Doch zurück zum Anfang der Ayinger Grünen im Gemeinderat im Mai 2014. Wir haben versucht die Gemeindeordnung mitzugestalten, also für Transparenz und grüne Ideen einzutreten. Dabei haben wir gleich mal eine Frageviertelstunde für Bürger eingebracht sowie die Internetveröffentlichung von Tagesordnung und genehmigtem Protokoll. Auch sollte es die Möglichkeit für Gemeinderäte*innen geben, die Sitzungsunterlagen digital zu erhalten. Und natürlich war die sprachliche Gleichstellung und Barrierefreiheit ebenso enthalten, im Vorschlag. Die de-Mail als Einladungsformat und das Ratsinformationssystem haben letztendlich Eingang gefunden. Die Online-Veröffentlichung und Frageviertelstunde für Bürger, ohne fest in der Ordnung beschlossen, wurde dennoch geübte Praxis, bis zur Corona-Krise.
Teilerfolg also für uns Grüne, und das in der Konstituierenden Sitzung!
Eine neue Erfahrung war aber auch für mich, dass gleich in der ersten Sitzung auf öffentlichen und nichtöffentlichen Tagesordnungspunkten vier Gemeinderatsmitglieder an Beschlüssen nicht teilnehmen durften, weil sie nach §49 der eben beschlossenen Gemeindeordnung selbst betroffen waren. Das ging auch in den folgenden Sitzungen munter so weiter. Meist geht es um Grunderwerb oder Tausch, (größere) Bauvorhaben oder Erweiterungen bestehender Hallen. Einem grünen „Kleinhäusler“, der versucht vor allem sich für die anderen Bürger*innen einzusetzen, die nicht im Gemeinderat sitzen, sind diese Eigeninteressen zutiefst zuwider. Ich möchte Transparenz, um die Aufgaben der Verwaltung besser zu verstehen und kann auch von den Konflikten bei der Problemlösung der Anträge, gesetzlichen Vorgaben und Genehmigungsverfahren erzählen.
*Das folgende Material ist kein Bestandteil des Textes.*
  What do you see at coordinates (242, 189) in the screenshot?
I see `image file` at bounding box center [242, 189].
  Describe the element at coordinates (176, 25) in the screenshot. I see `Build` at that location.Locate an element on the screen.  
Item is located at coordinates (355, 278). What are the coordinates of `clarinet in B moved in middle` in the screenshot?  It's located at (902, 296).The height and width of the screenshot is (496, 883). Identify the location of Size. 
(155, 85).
Natürlich ist jeder Gemeinderat und Gemeinderätin auch Bürger*in der Gemeinde. Nur wenn regelmäßig Anträge im persönlichen Eigeninteresse gestellt werden, sind entweder die falschen Personen im Gemeinderat, oder zuwenig „normale“ Bürger*innen. Es liegt der Verdacht nahe, dass die großen Firmeneigentümer, Großbauern und -besitzer oder Vorstandsvorsitzende sich das Privileg des Rates zum Eigennutz machen.
Anderes Thema, was jetzt womöglich hier in dem Artikel zu kurz kommt: Die Zusammenarbeit unter uns Grünen, im Ortsverband und mit Dir, liebe Christine, war immer hervorragen, wertschätzend und, unter Berücksichtigung mancher schwieriger Situation, immer offen. Wir haben unsere Stärken genutzt und gemeinsam für das grüne Ziel uns eingesetzt. Danke Dir für die sechs vergangenen Jahre im Gemeinderat. Ich freue mich schon auf die nächsten Sechs, in doppelter Stärke!
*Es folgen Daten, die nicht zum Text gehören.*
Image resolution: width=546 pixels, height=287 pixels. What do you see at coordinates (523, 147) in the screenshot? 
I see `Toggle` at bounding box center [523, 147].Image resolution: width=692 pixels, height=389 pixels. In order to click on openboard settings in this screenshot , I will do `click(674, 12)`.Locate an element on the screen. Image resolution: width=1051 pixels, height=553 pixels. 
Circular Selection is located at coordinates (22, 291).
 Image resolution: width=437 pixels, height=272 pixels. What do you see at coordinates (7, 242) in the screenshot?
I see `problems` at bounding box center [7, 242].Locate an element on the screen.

Der Wandel unserer kleinen Gemeinde wird langsam vonstattengehen, Hoffnung keimt und wir Grüne arbeiten daran mit. Mit der nötigen Portion Standhaftigkeit, mit der Prise Idealismus und die Natur und Umwelt immer fest im Blick, setzen wir uns für Klimaneutralität, alternative Energiequellen, lebenswerte sozialen Strukturen und die Kultur ein, die dieses Miteinander zusammenhält. Denn nicht allein die neueste Technik führt zum Ziel, sondern eben gerade das wertschätzende Daran-Zusammenarbeiten, Ideen kreativ verbinden und im Reallabor Aying anwenden. Und wenn dies gelingt, kann auch ein Schoppen Wein oder eine alkoholfreie Weiße in der Nachbesprechung der Gemeinderatssitzung (wieder) schmecken.